◆ To be done:
Starting at the first line and ending with the one that contains "pos(589,42)", write those lines out again with their requests, scaling every coordinate in the answers by 0.65 and rounding to whole numbers, with halves going up. Leave the pictures out.

═════ Entries shown ═════

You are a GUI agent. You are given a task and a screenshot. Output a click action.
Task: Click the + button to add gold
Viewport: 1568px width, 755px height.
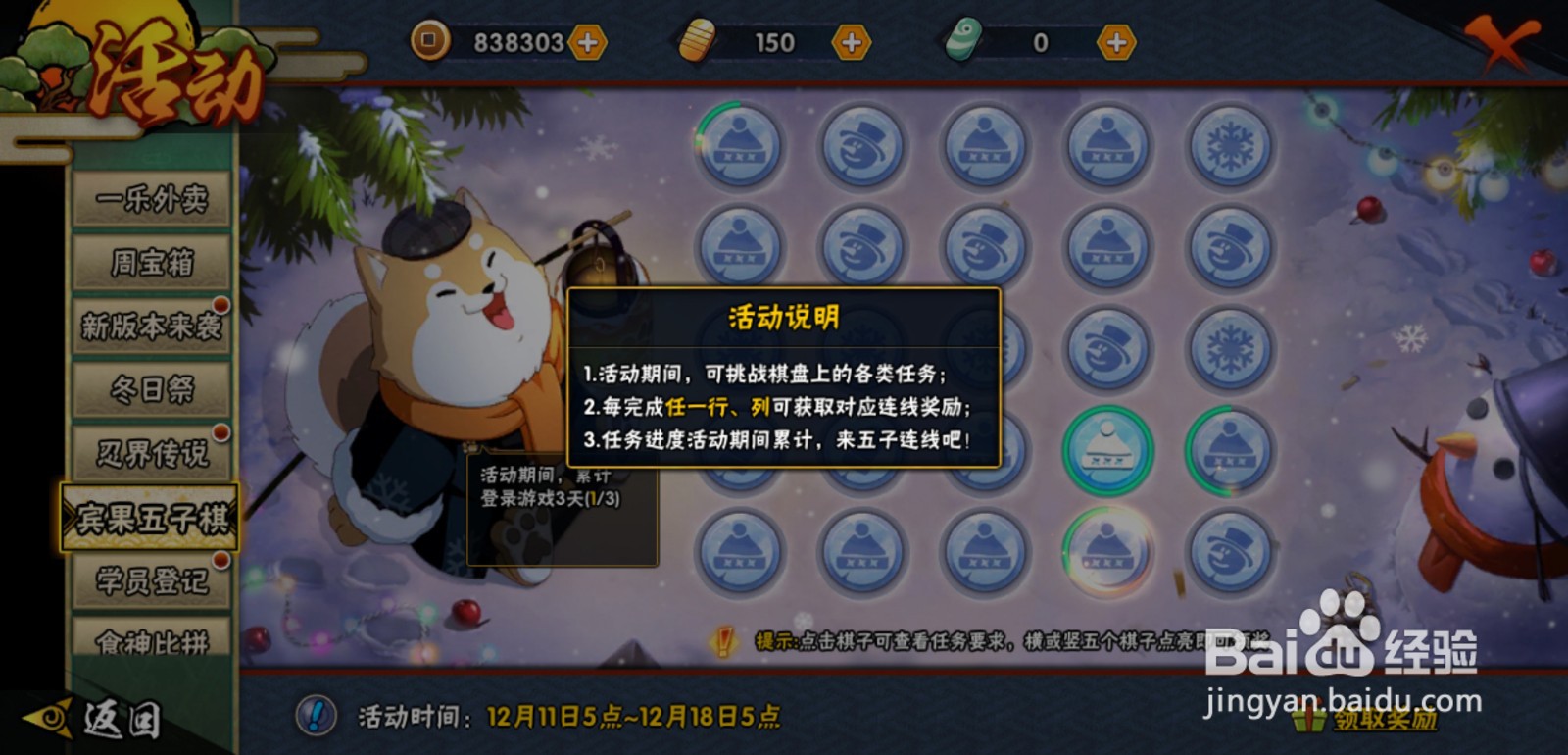pos(589,42)
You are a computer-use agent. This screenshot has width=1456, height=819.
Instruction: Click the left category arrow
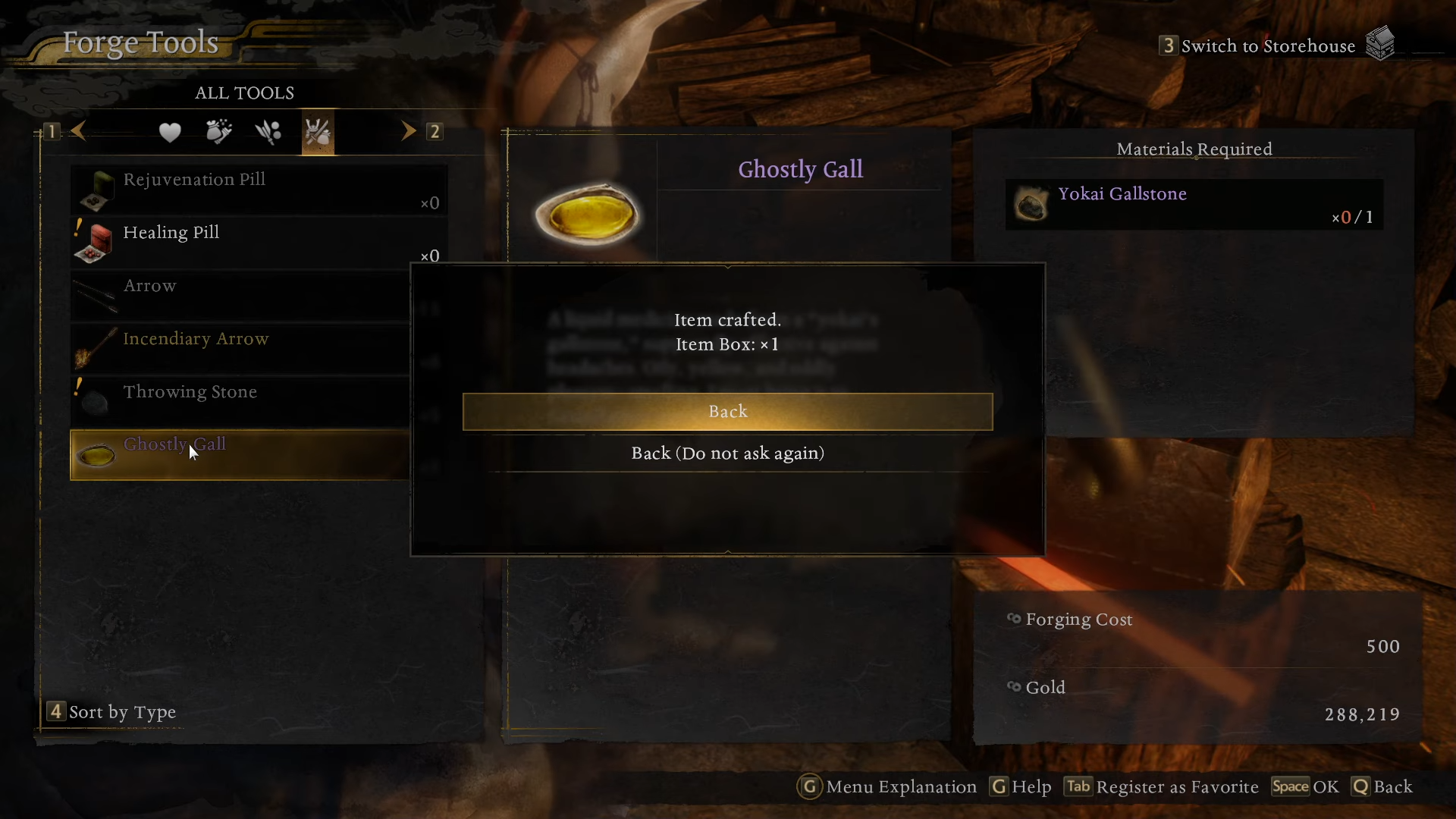(78, 131)
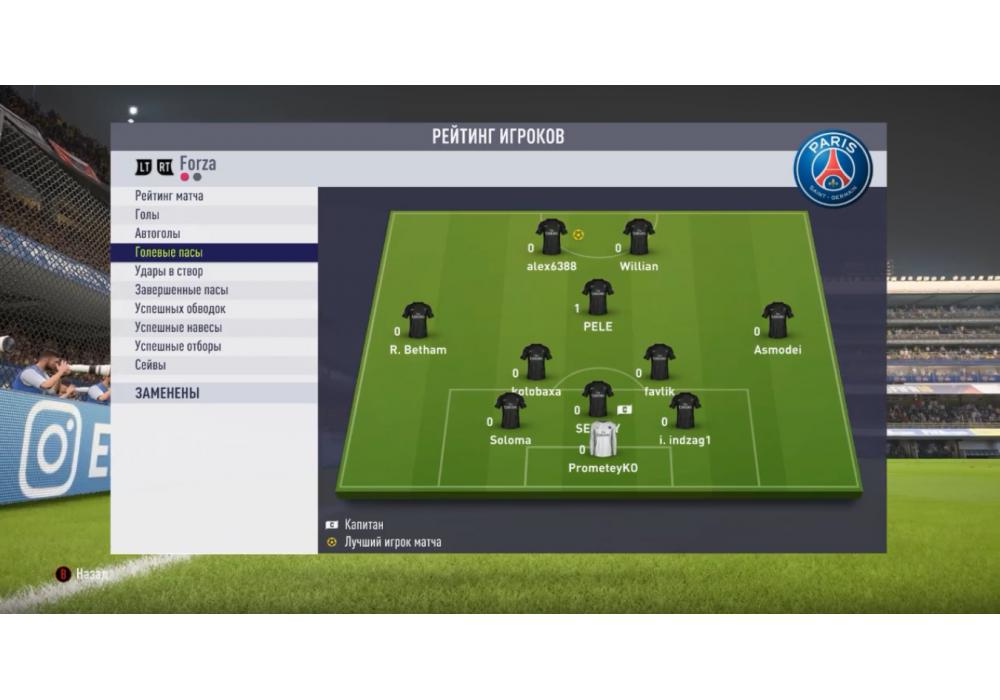The width and height of the screenshot is (1000, 700).
Task: Show the Успешных обводок stat
Action: (214, 309)
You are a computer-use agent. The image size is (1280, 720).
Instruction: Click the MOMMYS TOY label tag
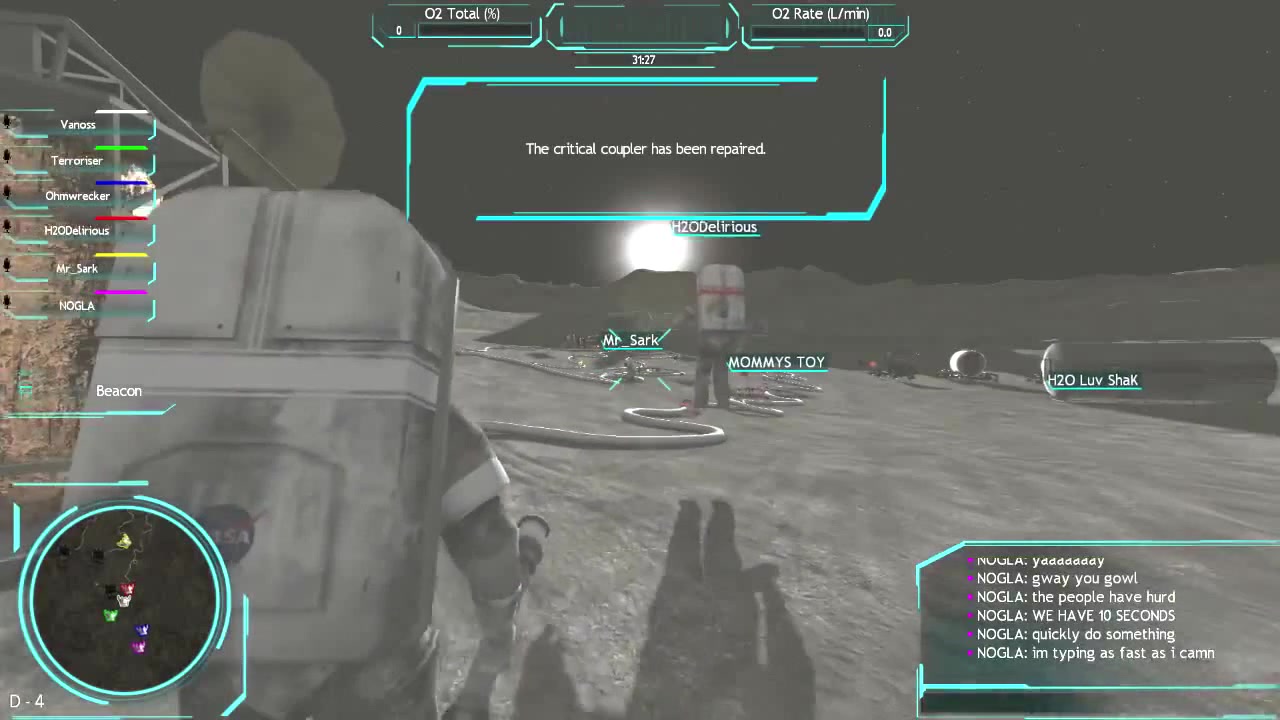(777, 362)
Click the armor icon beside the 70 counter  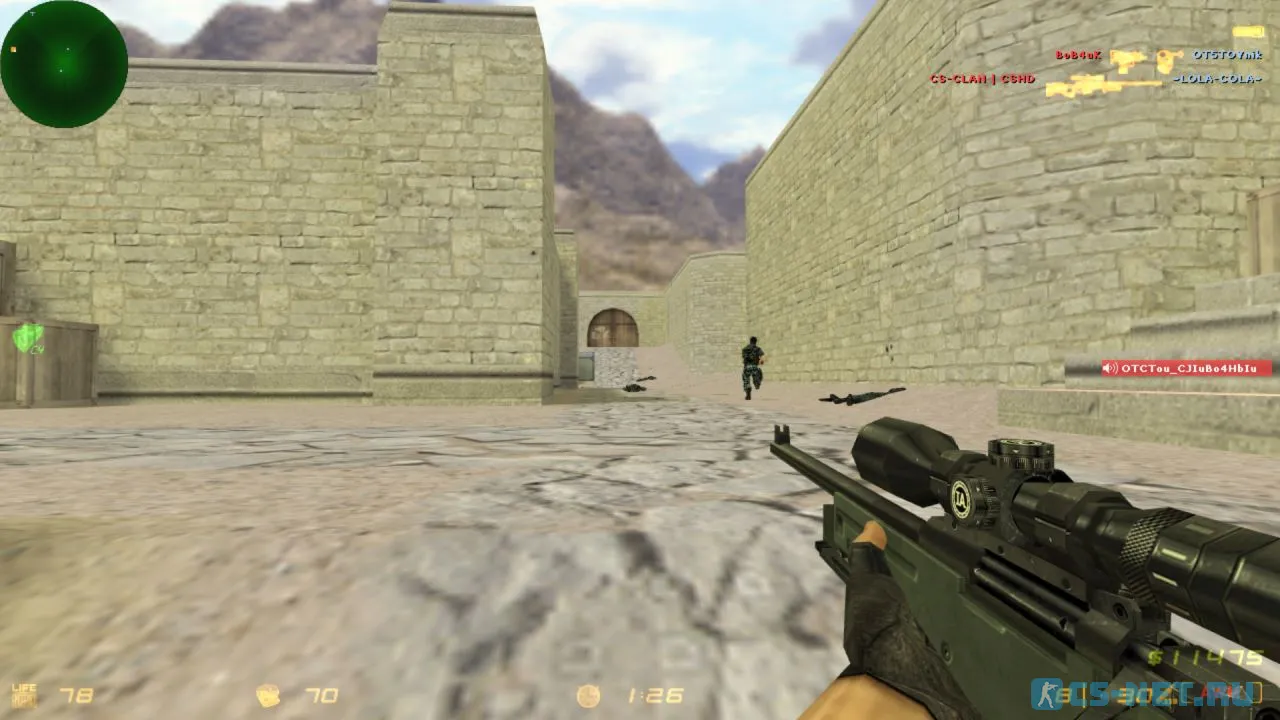coord(270,693)
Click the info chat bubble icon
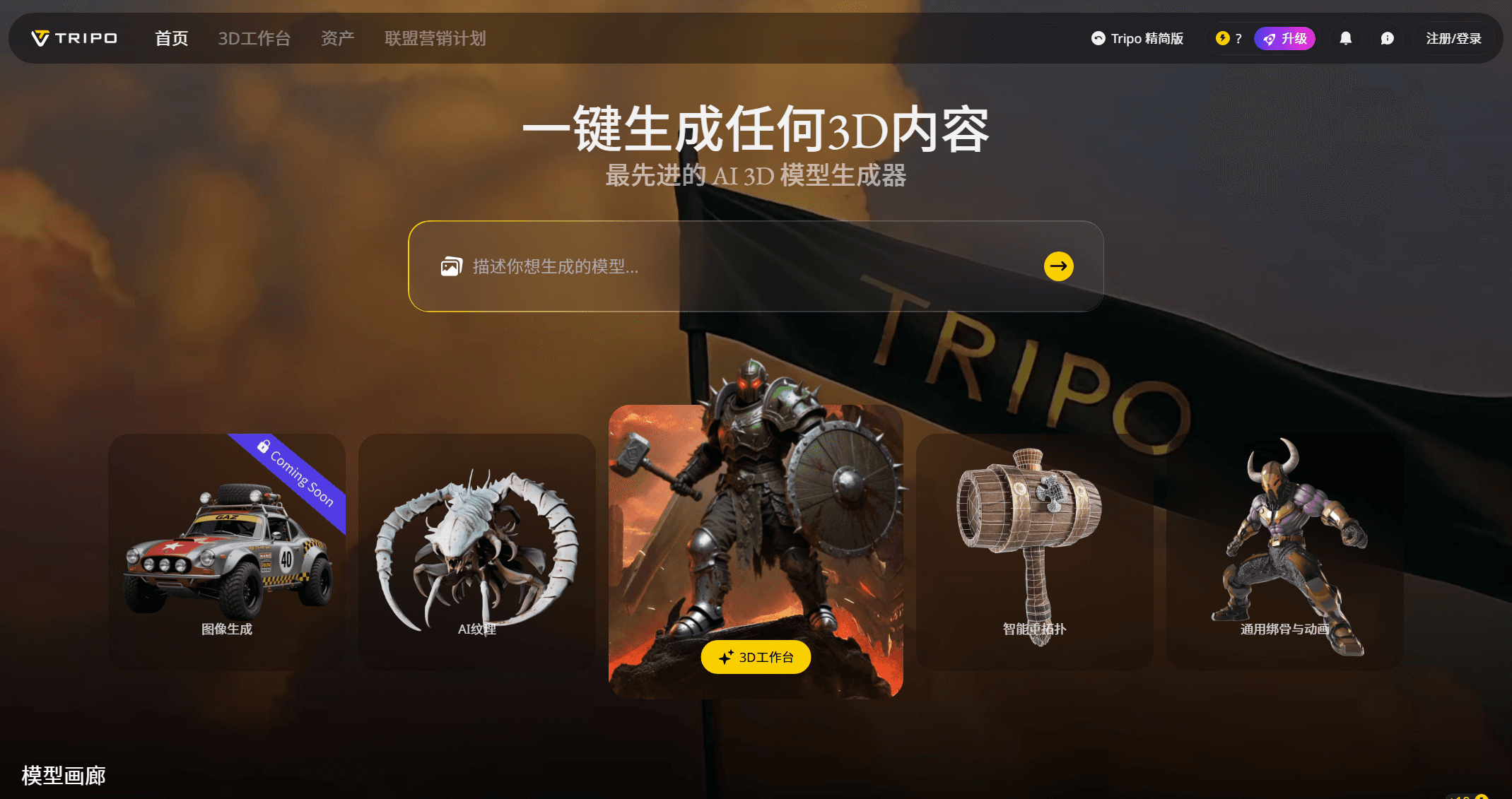The height and width of the screenshot is (799, 1512). 1387,37
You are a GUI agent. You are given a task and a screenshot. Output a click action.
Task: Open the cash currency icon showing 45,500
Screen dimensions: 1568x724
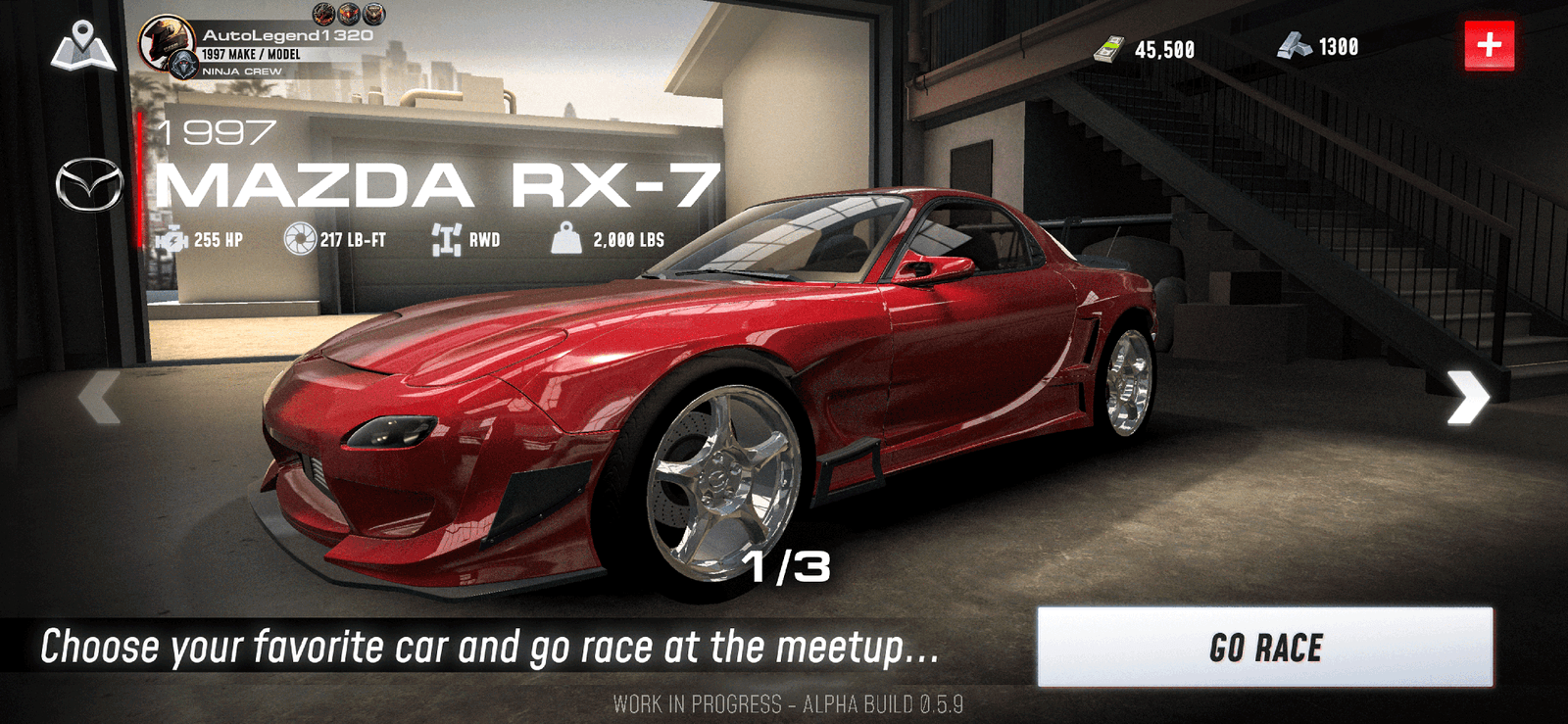click(1108, 45)
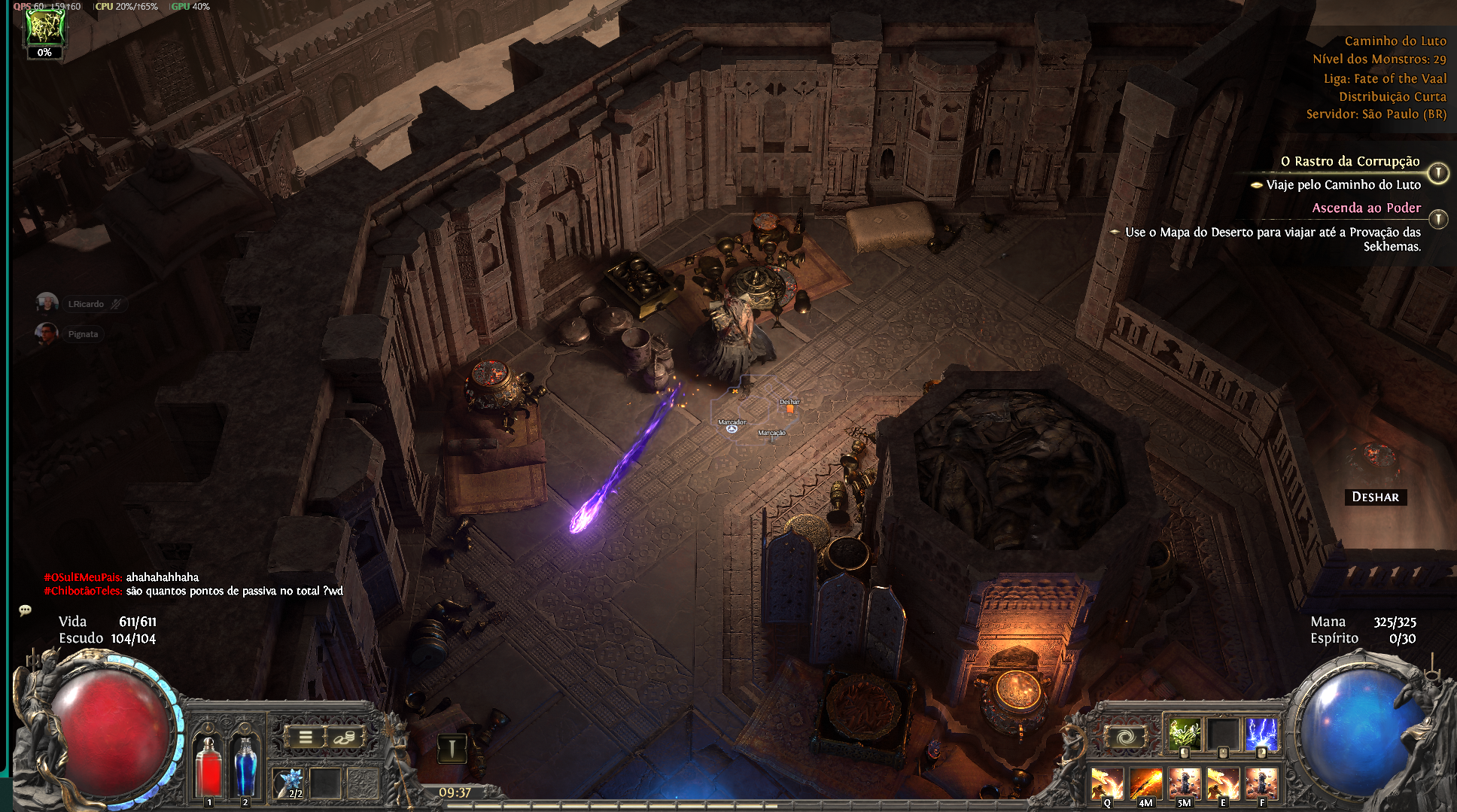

═════

◆ Solution to this problem:
You are a GUI agent. You are given a task and a screenshot. Output a click action.
Task: Click the + button to add gold
Viewport: 1568px width, 755px height.
pos(383,27)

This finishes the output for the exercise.